Remarkable progress has been made in the development of biomarker-driven targeted therapies for patients with multiple cancer types, including melanoma, breast and lung tumours, although precision oncology for patients with colorectal cancer (CRC) continues to lag behind. Nonetheless, the availability of patient-derived CRC models coupled with in vitro and in vivo pharmacological and functional analyses over the past decade has finally led to advances in the field. Gene-specific alterations are not the only determinants that can successfully direct the use of targeted therapy. Indeed, successful inhibition of BRAF or KRAS in metastatic CRCs driven by activating mutations in these genes requires combinations of drugs that inhibit the mutant protein while at the same time restraining adaptive resistance via CRC-specific EGFRmediated feedback loops. The emerging paradigm is, therefore, that the intrinsic biology of CRC cells must be considered alongside the molecular profiles of individual tumours in order to successfully personalize treatment. In this Review, we outline how preclinical studies based on patient-derived models have informed the design of practice-changing clinical trials. The integration of these experiences into a common framework will reshape the future design of biology-informed clinical trials in this field.

Key points

• The efficacy of targeted therapies in patients with solid tumours is largely unpredictable owing to intrinsic genetic complexity and a high level of issue context specificity.

• The development of patient-derived models that reflect the genetic heterogeneity of colorectal cancer(CRC) constitutes a successful platform for the development of targeted therapies.

• These models have enabled the validation of retrospectively identified biomarkers in clinical trials and the optimization of prospective biomarkers to guide the selection of novel targeted therapies, such as those targeting HER2.

• Longitudinal evaluations of the genomic evolution of CRC enabled by analysis of liquid biopsy samples have further increased the understanding of the mechanisms of resistance to targeted agents.

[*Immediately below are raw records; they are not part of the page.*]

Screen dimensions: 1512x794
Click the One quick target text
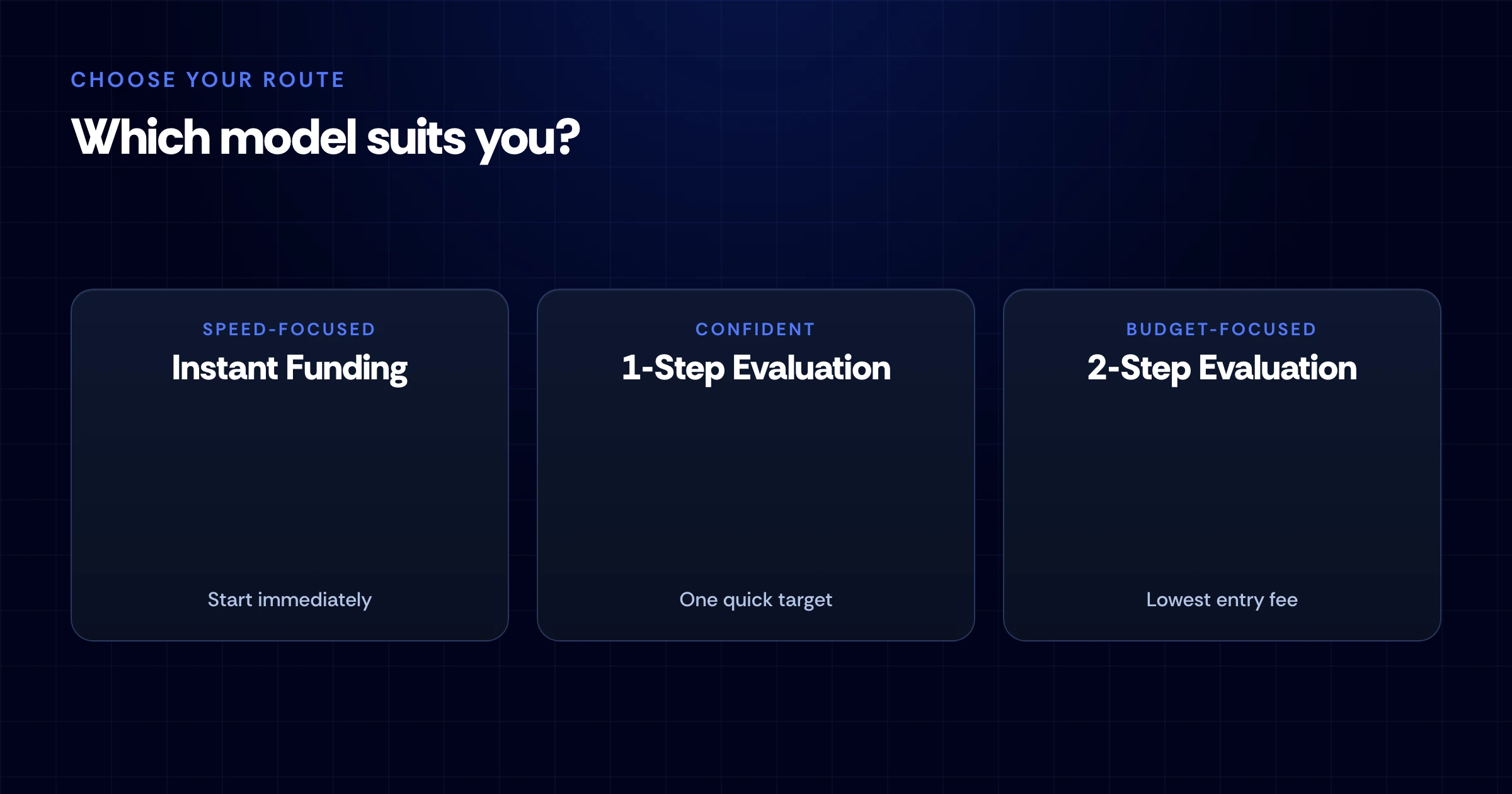click(x=756, y=600)
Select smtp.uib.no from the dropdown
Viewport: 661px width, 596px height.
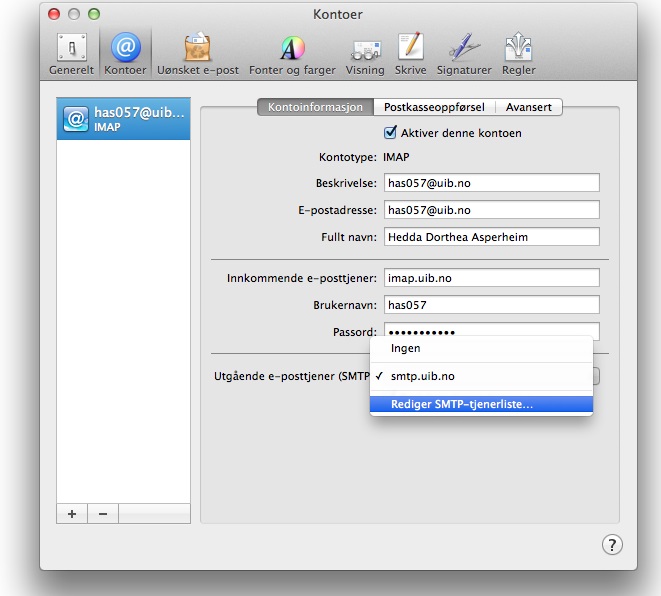click(x=422, y=377)
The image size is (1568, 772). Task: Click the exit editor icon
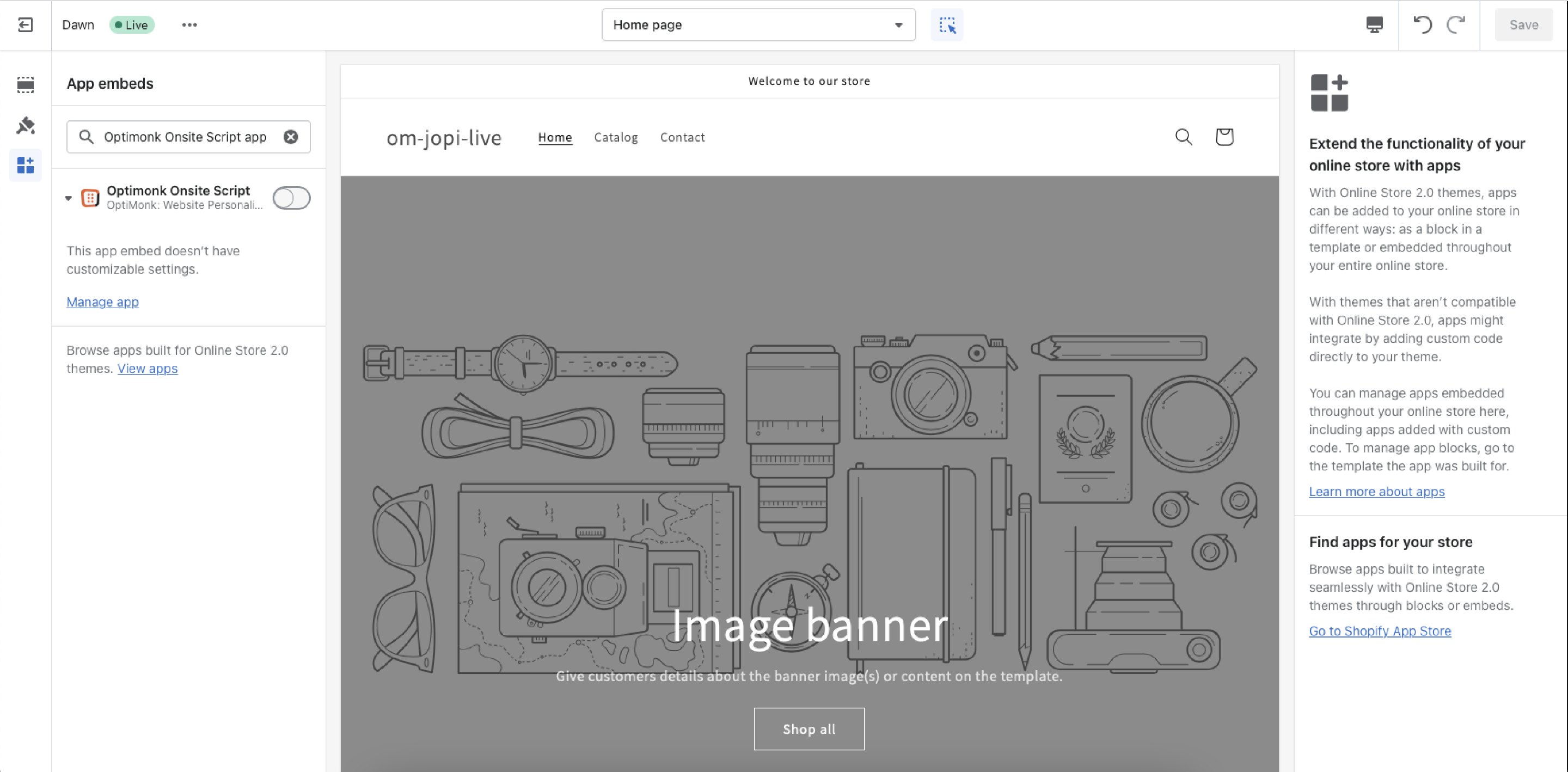pos(25,25)
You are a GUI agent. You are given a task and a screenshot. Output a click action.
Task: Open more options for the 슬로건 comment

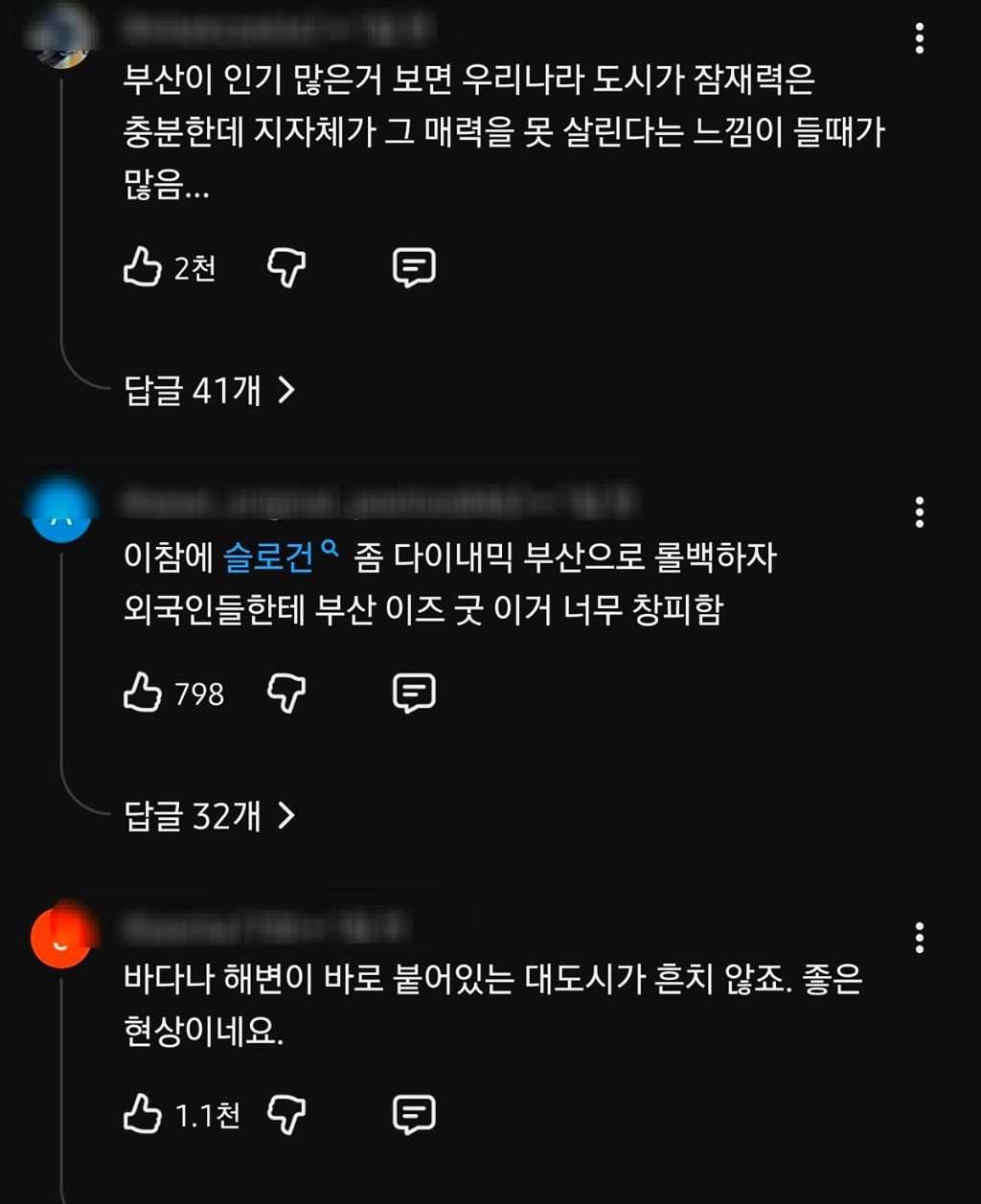(920, 512)
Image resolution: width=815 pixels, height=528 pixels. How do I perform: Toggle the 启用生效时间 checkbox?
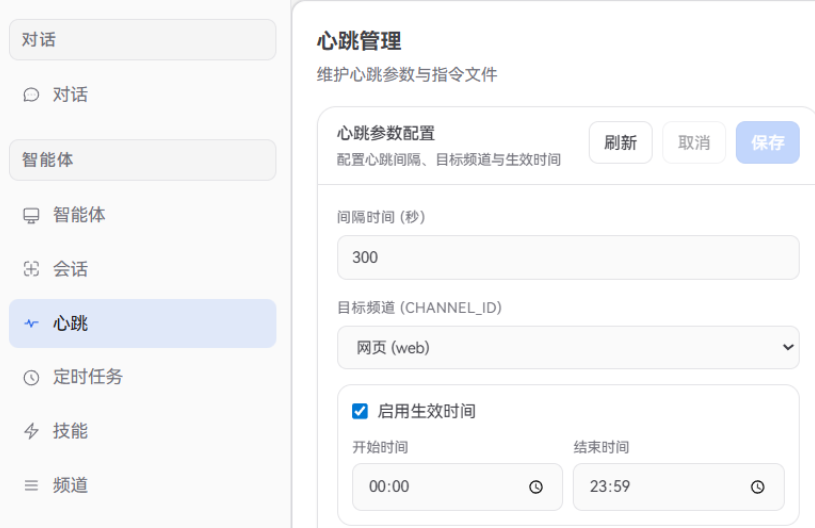360,411
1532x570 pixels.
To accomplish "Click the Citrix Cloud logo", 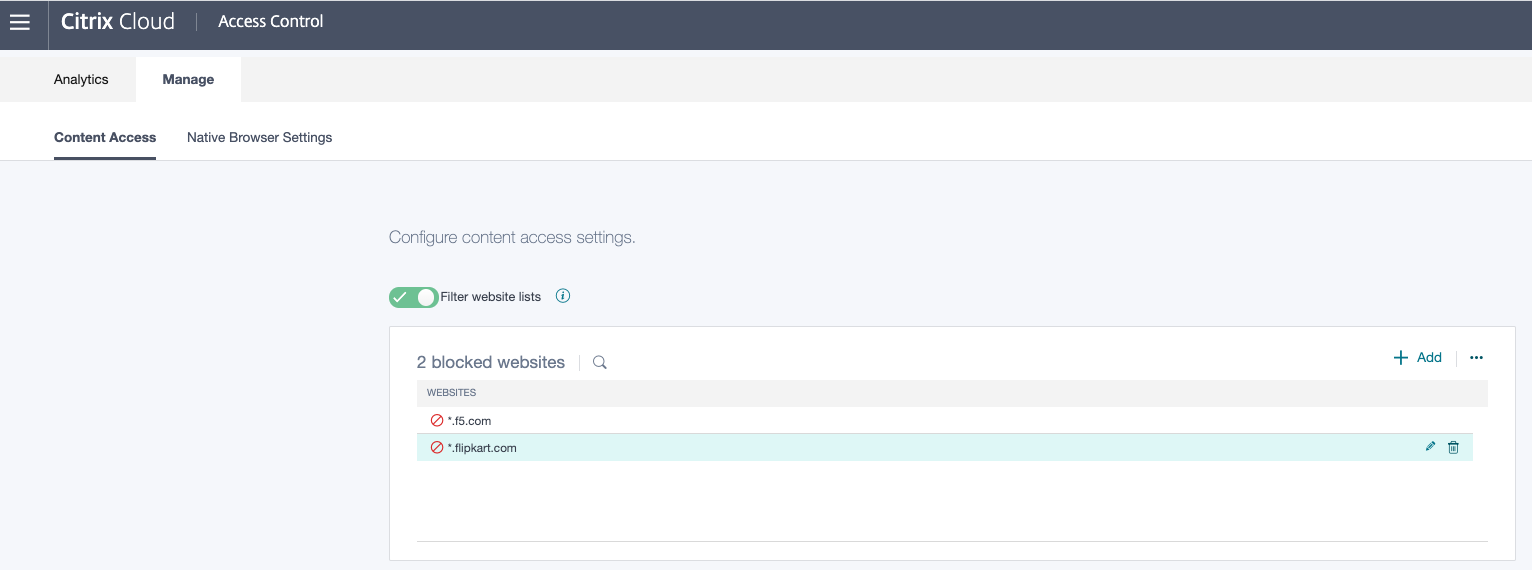I will click(x=118, y=21).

• Investigations of resistance to targeted therapies have revealed convergence on CRC-specific feedback loops within the MAPK signalling pathway as a core mechanism of survival.

• Co-inhibition with agents targeting EGFR and the specific oncogenic mutation has proved crucial in the clinical development of effective regimens for BRAF-mutant CRCs, and has also been demonstrated to be beneficial in the context of KRAS^G12C-mutant CRC.